For the material below, please count the lines containing "data". Reply with the count alone.

________________

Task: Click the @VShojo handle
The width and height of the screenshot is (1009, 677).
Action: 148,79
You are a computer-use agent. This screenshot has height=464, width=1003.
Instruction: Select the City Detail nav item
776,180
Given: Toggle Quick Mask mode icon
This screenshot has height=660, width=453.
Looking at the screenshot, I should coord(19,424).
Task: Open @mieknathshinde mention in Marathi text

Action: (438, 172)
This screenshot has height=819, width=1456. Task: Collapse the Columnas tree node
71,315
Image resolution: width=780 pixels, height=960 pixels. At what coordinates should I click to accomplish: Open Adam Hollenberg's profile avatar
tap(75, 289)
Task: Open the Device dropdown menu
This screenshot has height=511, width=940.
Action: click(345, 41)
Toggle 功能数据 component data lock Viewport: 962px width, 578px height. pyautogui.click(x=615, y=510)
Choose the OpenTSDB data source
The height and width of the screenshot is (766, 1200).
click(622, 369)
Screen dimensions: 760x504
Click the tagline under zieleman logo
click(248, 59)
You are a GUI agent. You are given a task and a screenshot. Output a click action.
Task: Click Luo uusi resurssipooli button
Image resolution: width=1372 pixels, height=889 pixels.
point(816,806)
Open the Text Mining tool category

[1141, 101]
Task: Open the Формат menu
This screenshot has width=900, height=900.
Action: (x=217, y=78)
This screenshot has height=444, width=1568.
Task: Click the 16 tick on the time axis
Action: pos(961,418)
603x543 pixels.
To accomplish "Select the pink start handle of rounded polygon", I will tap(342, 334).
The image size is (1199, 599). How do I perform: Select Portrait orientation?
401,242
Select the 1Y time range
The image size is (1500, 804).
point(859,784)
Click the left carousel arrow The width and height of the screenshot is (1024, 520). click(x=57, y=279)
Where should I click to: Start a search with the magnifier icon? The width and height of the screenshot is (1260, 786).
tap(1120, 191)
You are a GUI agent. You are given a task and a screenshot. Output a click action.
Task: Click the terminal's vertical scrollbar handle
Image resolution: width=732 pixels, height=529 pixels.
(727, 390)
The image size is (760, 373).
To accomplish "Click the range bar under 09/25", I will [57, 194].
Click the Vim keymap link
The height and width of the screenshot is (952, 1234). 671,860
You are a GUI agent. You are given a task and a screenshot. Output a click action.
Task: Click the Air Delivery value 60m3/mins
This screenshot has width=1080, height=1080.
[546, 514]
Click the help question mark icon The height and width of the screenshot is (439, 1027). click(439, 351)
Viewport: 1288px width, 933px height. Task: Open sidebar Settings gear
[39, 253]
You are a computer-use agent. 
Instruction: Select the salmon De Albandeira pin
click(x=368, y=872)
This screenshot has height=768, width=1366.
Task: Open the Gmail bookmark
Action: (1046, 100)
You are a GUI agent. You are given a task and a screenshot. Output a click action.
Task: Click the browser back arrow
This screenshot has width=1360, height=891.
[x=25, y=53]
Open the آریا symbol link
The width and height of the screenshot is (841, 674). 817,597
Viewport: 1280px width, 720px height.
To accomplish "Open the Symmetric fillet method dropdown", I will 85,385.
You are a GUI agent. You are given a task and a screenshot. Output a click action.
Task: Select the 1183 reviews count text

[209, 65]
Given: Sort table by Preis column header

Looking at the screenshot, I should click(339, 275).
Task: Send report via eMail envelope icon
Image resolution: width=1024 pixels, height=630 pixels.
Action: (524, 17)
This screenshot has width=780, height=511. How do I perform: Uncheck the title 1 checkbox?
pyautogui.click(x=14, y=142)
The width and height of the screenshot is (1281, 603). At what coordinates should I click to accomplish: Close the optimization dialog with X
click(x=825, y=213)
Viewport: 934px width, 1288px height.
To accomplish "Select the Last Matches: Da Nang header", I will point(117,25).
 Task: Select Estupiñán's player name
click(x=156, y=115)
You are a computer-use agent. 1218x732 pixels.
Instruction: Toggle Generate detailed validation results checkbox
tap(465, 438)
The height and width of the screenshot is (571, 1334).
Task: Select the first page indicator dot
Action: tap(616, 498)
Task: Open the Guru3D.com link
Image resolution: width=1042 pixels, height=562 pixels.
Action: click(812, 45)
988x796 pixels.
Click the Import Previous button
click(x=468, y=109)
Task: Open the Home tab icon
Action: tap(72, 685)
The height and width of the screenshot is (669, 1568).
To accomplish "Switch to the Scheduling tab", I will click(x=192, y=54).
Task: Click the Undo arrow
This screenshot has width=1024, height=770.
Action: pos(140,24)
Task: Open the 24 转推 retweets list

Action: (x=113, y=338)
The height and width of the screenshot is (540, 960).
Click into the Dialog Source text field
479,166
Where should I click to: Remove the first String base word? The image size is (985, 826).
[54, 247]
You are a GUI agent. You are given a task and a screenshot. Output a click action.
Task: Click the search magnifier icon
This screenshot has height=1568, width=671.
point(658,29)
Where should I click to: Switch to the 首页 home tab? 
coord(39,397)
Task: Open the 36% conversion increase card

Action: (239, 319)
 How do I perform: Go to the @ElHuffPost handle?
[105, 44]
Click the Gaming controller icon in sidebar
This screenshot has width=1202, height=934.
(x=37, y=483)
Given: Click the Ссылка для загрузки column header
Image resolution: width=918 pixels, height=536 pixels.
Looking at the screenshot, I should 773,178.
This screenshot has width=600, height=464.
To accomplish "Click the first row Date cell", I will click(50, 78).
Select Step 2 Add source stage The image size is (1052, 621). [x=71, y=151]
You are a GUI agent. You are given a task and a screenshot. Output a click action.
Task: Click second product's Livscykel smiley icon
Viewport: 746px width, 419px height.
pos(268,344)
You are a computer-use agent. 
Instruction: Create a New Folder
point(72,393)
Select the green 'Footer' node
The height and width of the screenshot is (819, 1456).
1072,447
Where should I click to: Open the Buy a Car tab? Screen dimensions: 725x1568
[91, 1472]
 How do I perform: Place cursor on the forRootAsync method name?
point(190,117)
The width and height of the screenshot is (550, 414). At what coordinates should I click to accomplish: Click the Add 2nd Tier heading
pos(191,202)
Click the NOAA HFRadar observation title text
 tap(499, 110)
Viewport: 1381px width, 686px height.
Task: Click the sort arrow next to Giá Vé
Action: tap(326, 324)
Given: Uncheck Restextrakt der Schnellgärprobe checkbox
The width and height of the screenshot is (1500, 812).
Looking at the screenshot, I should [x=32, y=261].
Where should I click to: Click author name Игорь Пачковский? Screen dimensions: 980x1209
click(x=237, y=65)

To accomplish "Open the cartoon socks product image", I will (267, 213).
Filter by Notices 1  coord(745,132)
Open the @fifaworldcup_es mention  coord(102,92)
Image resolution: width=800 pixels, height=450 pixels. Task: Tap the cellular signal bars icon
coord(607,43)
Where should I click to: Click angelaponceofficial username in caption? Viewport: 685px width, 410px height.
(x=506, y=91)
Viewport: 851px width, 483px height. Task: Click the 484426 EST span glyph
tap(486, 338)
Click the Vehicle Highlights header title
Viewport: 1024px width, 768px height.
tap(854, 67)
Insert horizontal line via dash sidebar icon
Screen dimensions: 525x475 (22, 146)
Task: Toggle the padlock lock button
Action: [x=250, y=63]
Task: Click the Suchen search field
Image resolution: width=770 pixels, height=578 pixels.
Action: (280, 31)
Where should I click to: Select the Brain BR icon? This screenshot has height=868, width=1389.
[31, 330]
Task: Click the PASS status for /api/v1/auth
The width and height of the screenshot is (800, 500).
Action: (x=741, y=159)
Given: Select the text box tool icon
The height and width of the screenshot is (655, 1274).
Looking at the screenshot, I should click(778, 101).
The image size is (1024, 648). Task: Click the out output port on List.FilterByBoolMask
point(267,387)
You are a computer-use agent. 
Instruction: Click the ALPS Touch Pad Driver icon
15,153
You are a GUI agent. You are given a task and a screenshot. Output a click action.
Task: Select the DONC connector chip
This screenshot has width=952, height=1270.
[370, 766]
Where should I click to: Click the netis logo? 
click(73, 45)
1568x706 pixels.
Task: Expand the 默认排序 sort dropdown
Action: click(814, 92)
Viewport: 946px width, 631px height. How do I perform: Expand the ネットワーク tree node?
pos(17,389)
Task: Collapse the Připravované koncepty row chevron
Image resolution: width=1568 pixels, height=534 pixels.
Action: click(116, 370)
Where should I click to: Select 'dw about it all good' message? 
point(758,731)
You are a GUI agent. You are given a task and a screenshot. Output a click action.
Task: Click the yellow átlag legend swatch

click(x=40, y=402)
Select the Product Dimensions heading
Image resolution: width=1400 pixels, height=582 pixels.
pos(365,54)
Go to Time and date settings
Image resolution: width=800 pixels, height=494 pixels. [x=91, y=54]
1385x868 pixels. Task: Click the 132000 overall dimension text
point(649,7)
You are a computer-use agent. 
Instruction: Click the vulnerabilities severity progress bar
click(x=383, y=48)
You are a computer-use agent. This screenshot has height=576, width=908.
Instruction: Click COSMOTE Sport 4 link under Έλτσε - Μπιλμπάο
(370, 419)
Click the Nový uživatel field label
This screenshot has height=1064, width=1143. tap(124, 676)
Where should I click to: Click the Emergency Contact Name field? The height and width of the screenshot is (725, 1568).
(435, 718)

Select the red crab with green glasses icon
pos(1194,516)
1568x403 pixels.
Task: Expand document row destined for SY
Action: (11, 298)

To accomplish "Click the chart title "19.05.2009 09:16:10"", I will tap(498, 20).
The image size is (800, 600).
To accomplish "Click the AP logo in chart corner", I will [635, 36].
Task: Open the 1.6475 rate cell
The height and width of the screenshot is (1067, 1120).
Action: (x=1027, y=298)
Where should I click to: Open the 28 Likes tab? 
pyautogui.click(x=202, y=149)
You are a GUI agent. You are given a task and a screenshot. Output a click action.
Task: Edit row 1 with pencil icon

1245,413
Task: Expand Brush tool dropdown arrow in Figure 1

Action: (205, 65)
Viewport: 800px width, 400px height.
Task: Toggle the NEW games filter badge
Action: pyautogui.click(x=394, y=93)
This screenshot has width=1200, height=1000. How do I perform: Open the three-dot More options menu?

________________

**SOLUTION TO THE PROBLEM**
2